The Dutch Council of State has observed that it is not a priori clear whether the restriction on the right to privacy is proportionate to the importance of preventing the misuse of passports and travel documents.
These 4 references from the Dutch Council of State have been made in the full knowledge that the Verwaltungsgericht Gelsenkirchen had already made a reference to the CJEU questioning the legal validity of the EC Regulation.
The Dutch Council of State shares the doubts as to the validity of the EC Regulation expressed by the German court in Case C-291/12, Michael Schwarz, and requests that the CJEU consider the Dutch references together with the German reference.

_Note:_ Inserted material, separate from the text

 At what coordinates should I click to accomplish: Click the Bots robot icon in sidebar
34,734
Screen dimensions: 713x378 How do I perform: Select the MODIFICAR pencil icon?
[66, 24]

For further information about the reference from the German court, see Case C-291/12, Michael Schwarz – No fingerprints? No passport. An invalid EC Regulation?
Update – 11 October 2014
The Fourth Chamber is scheduled to hear this case on 6 November 2014. The case will be heard together with the other above-mentioned references from the Dutch Council of State: Case C-446/12, Willems; Case C-447/12, Kooistra; and Case C-449/12, van Luijk.
Update – 20 March 2015
This case was heard on 6 November 2014. The judgment of the Fourth Chamber is due on 16 April 2015.
Update – 16 April 2015
For the judgment, see further, Case C-446/12, Willems – No fingerprints? No Dutch passport. No travel outside the EU.